Compounding the problem, the government sells commercial fishing contracts as competitive bids, which can lead to unsustainable plundering of the Irrawaddy River, says Han Win, a dolphin expert at Burma’s Fisheries Department. The concessions create incentive to collect as many fish as possible—no matter the technique.

“In the dolphin protected area, according to interviews with fishermen and data collected, we found that fish catch of small scale fishermen declined 50 percent compared with the last 5 years,” says Han Win. “We need other related departments and organizations to cooperate in controlling and eradicating electric fishing, such as the police stations and courts.”
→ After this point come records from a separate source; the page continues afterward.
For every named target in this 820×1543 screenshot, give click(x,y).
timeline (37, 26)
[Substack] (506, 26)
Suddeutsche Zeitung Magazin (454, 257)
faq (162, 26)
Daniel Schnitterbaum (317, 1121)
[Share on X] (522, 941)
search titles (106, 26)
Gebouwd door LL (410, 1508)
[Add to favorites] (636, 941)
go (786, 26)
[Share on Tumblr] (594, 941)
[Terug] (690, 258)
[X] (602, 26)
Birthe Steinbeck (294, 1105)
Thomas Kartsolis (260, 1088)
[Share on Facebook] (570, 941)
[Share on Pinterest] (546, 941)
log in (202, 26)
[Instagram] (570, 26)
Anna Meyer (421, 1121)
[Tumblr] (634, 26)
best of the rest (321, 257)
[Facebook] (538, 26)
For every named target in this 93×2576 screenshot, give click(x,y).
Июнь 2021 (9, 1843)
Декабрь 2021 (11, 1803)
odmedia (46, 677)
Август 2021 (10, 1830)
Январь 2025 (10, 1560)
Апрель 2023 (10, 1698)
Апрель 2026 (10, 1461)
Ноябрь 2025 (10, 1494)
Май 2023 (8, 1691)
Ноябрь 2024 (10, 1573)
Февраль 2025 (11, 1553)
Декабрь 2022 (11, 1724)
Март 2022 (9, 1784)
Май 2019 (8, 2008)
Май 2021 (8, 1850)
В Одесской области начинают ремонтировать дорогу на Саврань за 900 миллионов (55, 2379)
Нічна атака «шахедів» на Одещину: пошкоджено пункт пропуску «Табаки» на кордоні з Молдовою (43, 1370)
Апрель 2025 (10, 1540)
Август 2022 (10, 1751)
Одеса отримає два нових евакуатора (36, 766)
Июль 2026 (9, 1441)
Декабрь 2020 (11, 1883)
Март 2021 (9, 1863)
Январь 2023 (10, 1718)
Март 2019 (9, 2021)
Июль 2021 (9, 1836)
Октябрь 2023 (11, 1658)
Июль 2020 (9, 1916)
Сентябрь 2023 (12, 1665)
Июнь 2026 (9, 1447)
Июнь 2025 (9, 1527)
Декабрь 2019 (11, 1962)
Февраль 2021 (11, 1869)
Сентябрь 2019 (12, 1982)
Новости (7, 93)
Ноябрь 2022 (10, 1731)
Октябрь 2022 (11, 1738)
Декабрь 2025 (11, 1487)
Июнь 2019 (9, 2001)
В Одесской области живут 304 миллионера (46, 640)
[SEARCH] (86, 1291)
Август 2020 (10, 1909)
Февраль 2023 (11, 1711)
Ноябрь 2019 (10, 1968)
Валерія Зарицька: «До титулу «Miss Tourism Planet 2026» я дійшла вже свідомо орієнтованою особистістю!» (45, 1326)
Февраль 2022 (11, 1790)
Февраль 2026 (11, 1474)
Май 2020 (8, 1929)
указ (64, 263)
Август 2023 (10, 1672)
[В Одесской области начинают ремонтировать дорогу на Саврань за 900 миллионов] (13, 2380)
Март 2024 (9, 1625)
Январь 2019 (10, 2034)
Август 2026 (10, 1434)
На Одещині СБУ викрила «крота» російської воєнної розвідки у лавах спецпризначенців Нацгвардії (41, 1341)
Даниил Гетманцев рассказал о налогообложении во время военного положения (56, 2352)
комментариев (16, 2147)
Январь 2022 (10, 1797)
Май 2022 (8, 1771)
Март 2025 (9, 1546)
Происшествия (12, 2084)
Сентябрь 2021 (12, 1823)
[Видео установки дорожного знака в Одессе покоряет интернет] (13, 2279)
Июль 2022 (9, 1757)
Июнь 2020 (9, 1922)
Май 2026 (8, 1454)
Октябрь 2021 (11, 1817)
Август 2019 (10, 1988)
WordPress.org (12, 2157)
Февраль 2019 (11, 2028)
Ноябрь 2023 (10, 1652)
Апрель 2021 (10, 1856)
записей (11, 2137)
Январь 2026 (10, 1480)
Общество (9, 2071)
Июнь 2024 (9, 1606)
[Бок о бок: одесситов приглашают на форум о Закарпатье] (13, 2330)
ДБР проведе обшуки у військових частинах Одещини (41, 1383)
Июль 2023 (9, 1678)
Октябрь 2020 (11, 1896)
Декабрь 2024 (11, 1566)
In the meantime, WCS is developing eco-tours along the Irrawaddy, in the hope that Burma's waves of wealthy tourists can help create incentive to protect the dolphins and their habitat. At least six tours have already been launched.

While Maung Lay waits to see if ecotourism and stepped-up policing will help, he can only continue to fish. The sun sits low over the Irrawaddy after another unsuccessful day on the river. Maung Lay pulls some twigs and a small dead fish from his net.

“Electrofishers have no relationship with the dolphins,” he says. “When they electrofish, they kill fish, and the dolphins will not eat dead fish. The electrofishers don’t think about the dolphin, because they only want profits.”

Maung Lay turns back to the river, taps his bamboo stick and purrs, holding out hope for a catch. But this time, no dolphins are around to greet him.